Germany: facing a pandemic without shelter –⁠ a report from Hamburg

Even before the outbreak of the coronavirus pandemic and the onset of the growing economic crisis, the lack of housing and homelessness in German cities was striking. This problem has now been exacerbated.


Read the original in German here

There are no official statistics on this in this developed country. However, an estimated 1.2 million people in Germany do not have their own home, and the number continues to rise. They literally live on the street, stay in emergency shelters or sleep on the sofa with relatives and acquaintances.

Homeless people were clearly already in a dire situation before the current pandemic. But now, the capitalist system, which has been forced to a partial standstill by this virus, is tightening the shackles on the marginalised minority on the streets of Hamburg. Until recently, the city offered a broad social support system with food banks, information centres and social housing to treat the symptoms of homelessness. Now, however, the impact of the coronavirus - which includes a nationwide contact ban for homeless people, refugees and illegal immigrants - means one thing above all: social isolation and lack of protection against infection.

After several of its residents had demonstrably become infected, Hamburg's largest homeless shelter in Hammerbrook was forced to put an entire floor under quarantine until further notice, and to refrain from accepting new residents. As a result, other residents of the suburb are now in constant fear of getting infected themselves.

SONY DSC                     The only shelter for the homeless is on Kollau street, where all guests there must present an identification document / Image: flamenc

In this situation, the only alternative shelter is the one on Kollaustraße (Kollau street), which is also run by the municipal social enterprise "fördern&wohnen". However, as a precautionary measure, all guests there must present an identification document to the responsible authorities. This means that the right to emergency accomodation no longer applies. If further cases of coronavirus are found in the accommodation, hundreds of people will be put on lockdown. They would be quarantined in shared rooms and any claim to privacy or intimacy would disappear. Even more serious in this scenario is the problem of dealing responsibly and correctly with a large number of people with addictions in a very cramped space.

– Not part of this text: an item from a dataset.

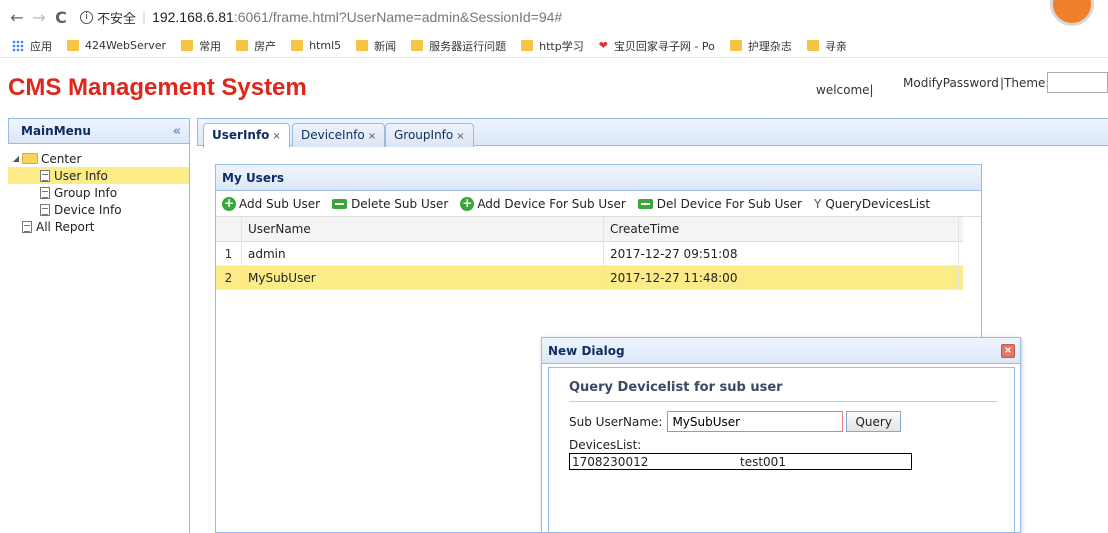  I want to click on security-indicator: i 不安全, so click(108, 18). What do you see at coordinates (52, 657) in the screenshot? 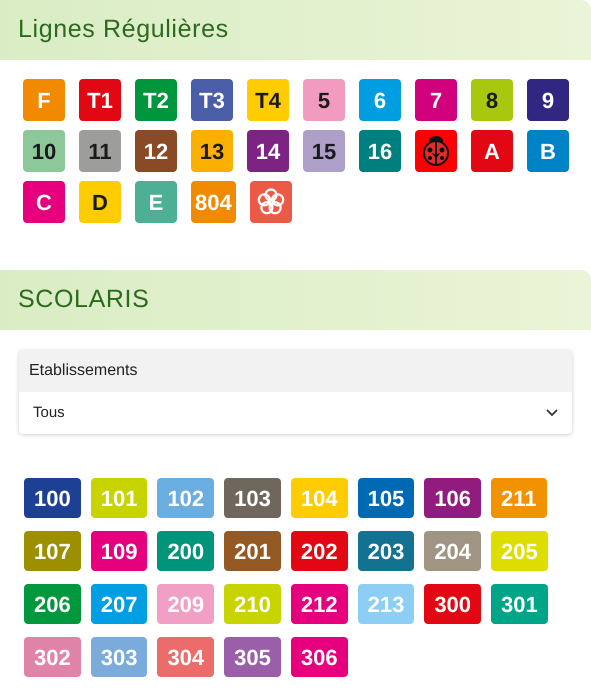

Social housing is in a similarly dramatic situation: almost all of those in charge have decided not to take in any new people in need of help, in order to prevent the spread of the disease in their houses. Since tests for the coronavirus are primarily reserved for the upper class, people in need cannot prove that they are not infected.

Due to the pandemic, counselling and specialist agencies, as well as job centers and district offices, can only be contacted by phone. This hits those people in need of such help the hardest. Direct conversations with employees at the help centres would be an important relief and could help cope with the emergency, and no phone call can replace such active help. In addition, not all people have their own mobile phone and many are not aware that official appointments are necessary in order to be assigned social housing.

At the moment we are experiencing long queues in the city in front of food banks, and an enormous increase in people asking for money in public places such as on trains. The city centres are empty and the shelters cannot offer any protection. The support system, which fights for the welfare of people without any considerable subsidies from the state, is almost bursting at the seams.

On the other hand, we see people emptying entire shelves in supermarkets, and so-called ‘celebs’ explain to us that we need to show solidarity, while they sit in their 150-square-meter apartments with pantries filled to the brim. Politicians have direct, easy access to the sought-after tests and cannot put themselves in the shoes of people who don’t even have their own home.

The Senate of Hamburg must finally act. All those who are affected, regardless of whether they are homeless people, illegal migrants or refugees, must be offered rooms in which health safety and food supplies are guaranteed. In Hamburg, this would be possible immediately and quite legally, because there is a housing protection law. It gives the district offices a hold on real estate that is vacant for more than four months without a permit. The authorities can appoint a trustee to gain access to vacant properties, have the rooms renovated at the owner's expense and initiate a new lease. All that is needed is the bold political will to apply this law, to take on the speculators and to intervene in their private property. Therefore: confiscate vacancies, expropriate speculators!